Spring Blooms Large and Colorful at the Chewelah Recycled Art Installation
April 1, 2026
By:
Wayne Gorst
Community members came together to create an art installation depicting various pollinators native to the area. Photo courtesy Nondis Taylor.
April’s Spring Blooms and Buzzing Pollinators art installation in Chewelah isn’t just a garden variety encounter with flowers and butterflies. This “larger-than-life” art project, made from 100% recycled materials, features imaginative pollinators – bees, butterflies, and other insects; whimsical flowers, and garden cornucopia all fashioned collaboratively by Stevens County students, artists, and residents using cast-off, found, or recycled materials.
Nondis Taylor, an event organizer, explained, “Last year we had this idea because she [Marci Bravo] had done this incredible underwater world art piece that she had on display in the Colville Public Library. It was really fantastic and it was all out of recycled materials – jellyfish, regular fish, and shrimp. So this year we said, ‘Let's do it again,’ but this time it’s all about spring pollinators and blossoms.”

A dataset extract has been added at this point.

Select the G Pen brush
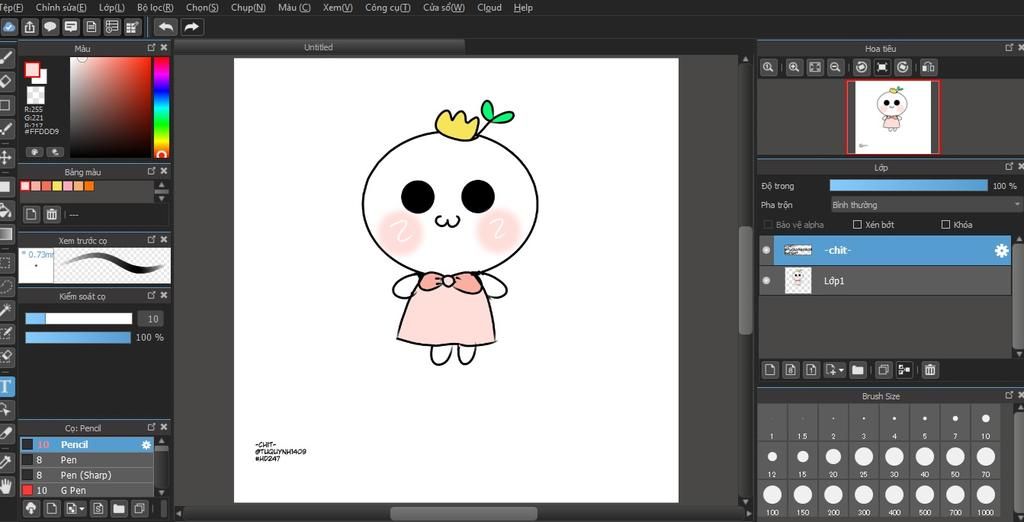Screen dimensions: 1024x522 (73, 490)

Multimedia artist Marci Bravo partnered with the Chewelah Arts Guild, Art in Schools program, First Thursday Art Walk, and the Libraries of Stevens County to design and organize this year’s project. According to Taylor, the group brought professional artists into classrooms throughout the greater Chewelah area to mentor and assist students, providing them with hands-on art experiences that help foster creative expression, accomplishment, and ultimately a real-life art installation they can take great pride in.
“The kids from several of our different schools have made bugs and flowers, as well as people from all over have been going to both the Colville Public Library and the Chewelah Public Library where they're making oversized insects or flowers, or they're dropping them off at the libraries or Seekers Bookstore in Colville to be part of the recycled art installation and this celebration of spring and environmental awareness,” Taylor said.
The completed installation is scheduled to be unveiled in the display window of Bradley’s Taekwondo, located at 114 E. Main Avenue, Chewelah, during the First Thursday Art Walk on April 2 from 5-8 p.m. as part of Chewelah’s Earth Day celebrations.
Additional events will be held during the Art Walk at participating downtown locations. “The Art Walk will be primarily where a lot of this will be displayed and for sale,” Taylor noted. “There will be about 10 artists working in recycled materials – everything from glass, old photographs, repurposed musical instruments, handbags, and jewelry at the Recycled Arts Show in the Aaron Huff Cultural Center Building at 214 E. Main, plus a Recycled Art Display by the students of Quartzite Learning and a hands-on workshop led by Gail Churape, president of the Chewelah Arts Guild,” she said.